> **Records for the task**:
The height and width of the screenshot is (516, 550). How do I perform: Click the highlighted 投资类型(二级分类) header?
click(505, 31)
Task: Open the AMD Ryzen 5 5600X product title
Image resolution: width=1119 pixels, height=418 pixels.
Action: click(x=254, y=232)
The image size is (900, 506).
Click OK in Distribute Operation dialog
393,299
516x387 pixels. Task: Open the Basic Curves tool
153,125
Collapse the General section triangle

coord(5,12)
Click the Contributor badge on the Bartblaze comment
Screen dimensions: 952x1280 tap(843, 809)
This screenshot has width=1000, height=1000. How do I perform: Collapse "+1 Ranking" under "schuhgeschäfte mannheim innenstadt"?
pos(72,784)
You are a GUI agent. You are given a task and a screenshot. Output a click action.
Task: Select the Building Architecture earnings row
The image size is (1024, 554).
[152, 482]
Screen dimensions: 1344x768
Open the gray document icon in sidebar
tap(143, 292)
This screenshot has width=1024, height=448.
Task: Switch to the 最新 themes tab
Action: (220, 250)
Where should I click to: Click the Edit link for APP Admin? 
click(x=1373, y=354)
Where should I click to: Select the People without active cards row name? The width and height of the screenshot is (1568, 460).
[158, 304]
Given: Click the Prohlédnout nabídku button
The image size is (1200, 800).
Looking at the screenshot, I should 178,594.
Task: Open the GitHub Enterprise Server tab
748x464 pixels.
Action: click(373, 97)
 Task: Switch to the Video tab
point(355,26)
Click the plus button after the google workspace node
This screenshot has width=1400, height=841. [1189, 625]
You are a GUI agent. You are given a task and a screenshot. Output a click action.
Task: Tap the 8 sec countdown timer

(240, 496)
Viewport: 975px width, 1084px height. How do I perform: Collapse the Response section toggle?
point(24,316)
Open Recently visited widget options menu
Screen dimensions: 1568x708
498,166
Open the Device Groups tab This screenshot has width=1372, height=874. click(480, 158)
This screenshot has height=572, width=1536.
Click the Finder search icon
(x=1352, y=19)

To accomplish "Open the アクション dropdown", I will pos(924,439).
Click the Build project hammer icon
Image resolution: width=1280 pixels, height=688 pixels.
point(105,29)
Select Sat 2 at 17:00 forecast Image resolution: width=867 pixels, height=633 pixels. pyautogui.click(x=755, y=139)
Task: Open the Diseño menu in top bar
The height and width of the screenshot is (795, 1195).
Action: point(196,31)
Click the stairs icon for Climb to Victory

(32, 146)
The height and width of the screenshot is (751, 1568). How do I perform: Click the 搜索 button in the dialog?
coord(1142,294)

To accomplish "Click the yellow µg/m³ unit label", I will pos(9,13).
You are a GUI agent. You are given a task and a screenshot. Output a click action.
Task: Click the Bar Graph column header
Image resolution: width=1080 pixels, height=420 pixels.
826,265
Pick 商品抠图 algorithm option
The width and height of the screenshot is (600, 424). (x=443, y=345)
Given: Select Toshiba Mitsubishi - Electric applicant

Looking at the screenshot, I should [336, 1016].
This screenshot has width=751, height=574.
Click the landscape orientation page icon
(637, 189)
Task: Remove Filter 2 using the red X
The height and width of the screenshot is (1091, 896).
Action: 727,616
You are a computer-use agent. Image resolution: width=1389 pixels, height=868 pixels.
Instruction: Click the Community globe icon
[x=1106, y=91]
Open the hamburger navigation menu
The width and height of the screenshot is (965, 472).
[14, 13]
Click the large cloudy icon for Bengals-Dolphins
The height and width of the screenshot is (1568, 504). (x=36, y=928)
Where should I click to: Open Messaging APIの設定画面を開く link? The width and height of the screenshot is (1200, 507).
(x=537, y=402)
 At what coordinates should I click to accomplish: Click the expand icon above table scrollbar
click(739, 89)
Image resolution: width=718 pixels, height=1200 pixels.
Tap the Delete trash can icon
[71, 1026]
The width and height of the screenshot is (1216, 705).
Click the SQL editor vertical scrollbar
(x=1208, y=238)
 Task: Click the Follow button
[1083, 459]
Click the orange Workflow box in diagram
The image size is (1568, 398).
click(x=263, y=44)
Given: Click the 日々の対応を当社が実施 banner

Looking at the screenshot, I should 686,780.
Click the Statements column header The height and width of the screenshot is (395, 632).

> **Instructions to follow**: Copy every one of the records above line for line, changing nothing.

> **Problem solution**:
The height and width of the screenshot is (516, 550). How do I perform: Click the highlighted 投资类型(二级分类) header?
click(505, 31)
Task: Open the AMD Ryzen 5 5600X product title
Image resolution: width=1119 pixels, height=418 pixels.
Action: click(x=254, y=232)
The image size is (900, 506).
Click OK in Distribute Operation dialog
393,299
516x387 pixels. Task: Open the Basic Curves tool
153,125
Collapse the General section triangle

coord(5,12)
Click the Contributor badge on the Bartblaze comment
Screen dimensions: 952x1280 tap(843, 809)
This screenshot has width=1000, height=1000. How do I perform: Collapse "+1 Ranking" under "schuhgeschäfte mannheim innenstadt"?
pos(72,784)
You are a GUI agent. You are given a task and a screenshot. Output a click action.
Task: Select the Building Architecture earnings row
The image size is (1024, 554).
[152, 482]
Screen dimensions: 1344x768
Open the gray document icon in sidebar
tap(143, 292)
This screenshot has width=1024, height=448.
Task: Switch to the 最新 themes tab
Action: (220, 250)
Where should I click to: Click the Edit link for APP Admin? 
click(x=1373, y=354)
Where should I click to: Select the People without active cards row name? The width and height of the screenshot is (1568, 460).
[158, 304]
Given: Click the Prohlédnout nabídku button
The image size is (1200, 800).
Looking at the screenshot, I should 178,594.
Task: Open the GitHub Enterprise Server tab
748x464 pixels.
Action: click(373, 97)
 Task: Switch to the Video tab
point(355,26)
Click the plus button after the google workspace node
This screenshot has width=1400, height=841. [1189, 625]
You are a GUI agent. You are given a task and a screenshot. Output a click action.
Task: Tap the 8 sec countdown timer

(240, 496)
Viewport: 975px width, 1084px height. How do I perform: Collapse the Response section toggle?
point(24,316)
Open Recently visited widget options menu
Screen dimensions: 1568x708
498,166
Open the Device Groups tab This screenshot has width=1372, height=874. click(480, 158)
This screenshot has height=572, width=1536.
Click the Finder search icon
(x=1352, y=19)

To accomplish "Open the アクション dropdown", I will pos(924,439).
Click the Build project hammer icon
Image resolution: width=1280 pixels, height=688 pixels.
point(105,29)
Select Sat 2 at 17:00 forecast Image resolution: width=867 pixels, height=633 pixels. pyautogui.click(x=755, y=139)
Task: Open the Diseño menu in top bar
The height and width of the screenshot is (795, 1195).
Action: point(196,31)
Click the stairs icon for Climb to Victory

(32, 146)
The height and width of the screenshot is (751, 1568). How do I perform: Click the 搜索 button in the dialog?
coord(1142,294)

To accomplish "Click the yellow µg/m³ unit label", I will pos(9,13).
You are a GUI agent. You are given a task and a screenshot. Output a click action.
Task: Click the Bar Graph column header
Image resolution: width=1080 pixels, height=420 pixels.
826,265
Pick 商品抠图 algorithm option
The width and height of the screenshot is (600, 424). (x=443, y=345)
Given: Select Toshiba Mitsubishi - Electric applicant

Looking at the screenshot, I should [336, 1016].
This screenshot has width=751, height=574.
Click the landscape orientation page icon
(637, 189)
Task: Remove Filter 2 using the red X
The height and width of the screenshot is (1091, 896).
Action: 727,616
You are a computer-use agent. Image resolution: width=1389 pixels, height=868 pixels.
Instruction: Click the Community globe icon
[x=1106, y=91]
Open the hamburger navigation menu
The width and height of the screenshot is (965, 472).
[14, 13]
Click the large cloudy icon for Bengals-Dolphins
The height and width of the screenshot is (1568, 504). (x=36, y=928)
Where should I click to: Open Messaging APIの設定画面を開く link? The width and height of the screenshot is (1200, 507).
(x=537, y=402)
 At what coordinates should I click to accomplish: Click the expand icon above table scrollbar
click(739, 89)
Image resolution: width=718 pixels, height=1200 pixels.
Tap the Delete trash can icon
[71, 1026]
The width and height of the screenshot is (1216, 705).
Click the SQL editor vertical scrollbar
(x=1208, y=238)
 Task: Click the Follow button
[1083, 459]
Click the orange Workflow box in diagram
The image size is (1568, 398).
click(x=263, y=44)
Given: Click the 日々の対応を当社が実施 banner

Looking at the screenshot, I should 686,780.
Click the Statements column header The height and width of the screenshot is (395, 632).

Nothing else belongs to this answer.